Which lines in the entries below contain the string "ROYAL"? Show each of them in full.

START Dataset

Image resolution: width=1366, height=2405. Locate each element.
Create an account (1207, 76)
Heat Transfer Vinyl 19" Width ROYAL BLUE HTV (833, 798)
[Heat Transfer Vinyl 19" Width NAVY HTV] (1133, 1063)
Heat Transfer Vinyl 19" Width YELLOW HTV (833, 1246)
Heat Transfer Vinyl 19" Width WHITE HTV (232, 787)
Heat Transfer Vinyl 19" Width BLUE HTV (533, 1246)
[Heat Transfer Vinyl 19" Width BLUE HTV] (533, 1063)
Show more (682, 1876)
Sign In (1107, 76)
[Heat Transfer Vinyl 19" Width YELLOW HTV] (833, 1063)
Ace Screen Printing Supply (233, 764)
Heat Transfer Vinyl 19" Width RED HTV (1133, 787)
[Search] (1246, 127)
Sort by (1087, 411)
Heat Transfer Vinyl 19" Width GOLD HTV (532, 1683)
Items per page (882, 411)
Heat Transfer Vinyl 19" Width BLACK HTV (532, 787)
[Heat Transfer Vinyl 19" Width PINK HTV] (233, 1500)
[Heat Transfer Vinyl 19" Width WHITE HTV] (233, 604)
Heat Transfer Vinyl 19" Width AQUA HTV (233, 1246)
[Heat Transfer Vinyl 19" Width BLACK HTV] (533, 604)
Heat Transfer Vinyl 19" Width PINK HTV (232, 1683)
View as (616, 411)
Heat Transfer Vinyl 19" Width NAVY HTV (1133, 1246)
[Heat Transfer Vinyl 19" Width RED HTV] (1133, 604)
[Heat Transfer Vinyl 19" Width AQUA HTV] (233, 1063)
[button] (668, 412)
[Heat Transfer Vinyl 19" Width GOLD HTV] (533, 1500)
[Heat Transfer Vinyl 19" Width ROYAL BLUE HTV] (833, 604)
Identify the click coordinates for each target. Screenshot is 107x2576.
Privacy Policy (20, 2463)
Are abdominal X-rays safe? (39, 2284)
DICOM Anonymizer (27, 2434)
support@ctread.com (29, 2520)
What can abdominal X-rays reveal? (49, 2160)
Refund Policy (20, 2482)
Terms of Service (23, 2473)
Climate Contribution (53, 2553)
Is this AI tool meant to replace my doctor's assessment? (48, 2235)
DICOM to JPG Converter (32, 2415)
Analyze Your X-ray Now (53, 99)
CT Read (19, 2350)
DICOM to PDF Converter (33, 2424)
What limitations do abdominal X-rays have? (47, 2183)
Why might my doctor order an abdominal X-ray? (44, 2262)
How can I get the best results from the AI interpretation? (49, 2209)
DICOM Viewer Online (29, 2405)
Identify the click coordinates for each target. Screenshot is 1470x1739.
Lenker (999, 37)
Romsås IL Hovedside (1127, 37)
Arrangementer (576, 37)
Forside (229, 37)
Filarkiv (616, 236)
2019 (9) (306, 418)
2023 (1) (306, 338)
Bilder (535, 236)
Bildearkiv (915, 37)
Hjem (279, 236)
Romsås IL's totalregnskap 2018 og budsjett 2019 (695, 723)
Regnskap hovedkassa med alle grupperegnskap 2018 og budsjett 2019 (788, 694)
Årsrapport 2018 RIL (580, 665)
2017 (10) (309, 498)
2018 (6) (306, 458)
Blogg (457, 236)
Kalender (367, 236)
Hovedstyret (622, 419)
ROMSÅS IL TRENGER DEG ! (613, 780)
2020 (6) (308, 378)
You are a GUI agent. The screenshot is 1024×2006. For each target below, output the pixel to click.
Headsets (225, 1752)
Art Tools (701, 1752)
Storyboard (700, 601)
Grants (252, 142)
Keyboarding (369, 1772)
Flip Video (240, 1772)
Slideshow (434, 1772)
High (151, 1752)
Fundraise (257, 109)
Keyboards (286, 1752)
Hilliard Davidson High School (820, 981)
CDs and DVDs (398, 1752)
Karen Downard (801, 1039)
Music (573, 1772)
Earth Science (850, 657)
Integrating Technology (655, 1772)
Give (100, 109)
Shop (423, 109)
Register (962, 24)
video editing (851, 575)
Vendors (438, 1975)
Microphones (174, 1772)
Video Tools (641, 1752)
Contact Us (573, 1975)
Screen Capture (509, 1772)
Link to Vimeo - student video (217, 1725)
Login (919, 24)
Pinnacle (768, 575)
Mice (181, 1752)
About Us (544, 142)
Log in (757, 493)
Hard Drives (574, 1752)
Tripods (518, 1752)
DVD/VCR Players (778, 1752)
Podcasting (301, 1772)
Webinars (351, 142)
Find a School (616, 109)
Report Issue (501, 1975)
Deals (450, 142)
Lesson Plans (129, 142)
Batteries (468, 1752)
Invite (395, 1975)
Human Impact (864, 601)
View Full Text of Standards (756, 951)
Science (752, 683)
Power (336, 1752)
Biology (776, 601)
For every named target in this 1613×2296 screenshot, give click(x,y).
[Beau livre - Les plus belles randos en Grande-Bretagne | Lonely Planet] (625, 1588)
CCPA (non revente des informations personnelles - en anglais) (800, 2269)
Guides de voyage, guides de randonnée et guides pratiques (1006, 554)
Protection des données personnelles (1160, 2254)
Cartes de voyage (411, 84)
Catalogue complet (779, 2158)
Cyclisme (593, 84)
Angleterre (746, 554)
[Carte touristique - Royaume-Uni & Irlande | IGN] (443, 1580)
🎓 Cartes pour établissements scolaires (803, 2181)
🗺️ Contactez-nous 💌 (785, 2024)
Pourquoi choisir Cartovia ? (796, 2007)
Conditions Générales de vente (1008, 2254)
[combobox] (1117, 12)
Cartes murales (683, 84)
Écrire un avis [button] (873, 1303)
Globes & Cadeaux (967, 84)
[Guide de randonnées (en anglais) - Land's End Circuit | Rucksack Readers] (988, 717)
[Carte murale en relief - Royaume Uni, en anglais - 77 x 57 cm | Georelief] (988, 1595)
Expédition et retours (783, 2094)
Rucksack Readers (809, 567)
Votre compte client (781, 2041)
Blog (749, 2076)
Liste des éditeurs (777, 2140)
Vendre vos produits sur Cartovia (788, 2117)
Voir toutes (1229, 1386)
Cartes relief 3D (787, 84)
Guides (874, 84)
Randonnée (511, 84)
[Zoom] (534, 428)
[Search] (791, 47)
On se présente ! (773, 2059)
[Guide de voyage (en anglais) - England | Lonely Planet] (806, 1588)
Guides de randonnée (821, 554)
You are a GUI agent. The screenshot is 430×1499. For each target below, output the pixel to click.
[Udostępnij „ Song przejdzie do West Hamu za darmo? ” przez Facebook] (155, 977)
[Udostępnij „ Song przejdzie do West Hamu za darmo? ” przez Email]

END Dataset

» Exercise output:
Heat Transfer Vinyl 19" Width ROYAL BLUE HTV (833, 798)
[Heat Transfer Vinyl 19" Width ROYAL BLUE HTV] (833, 604)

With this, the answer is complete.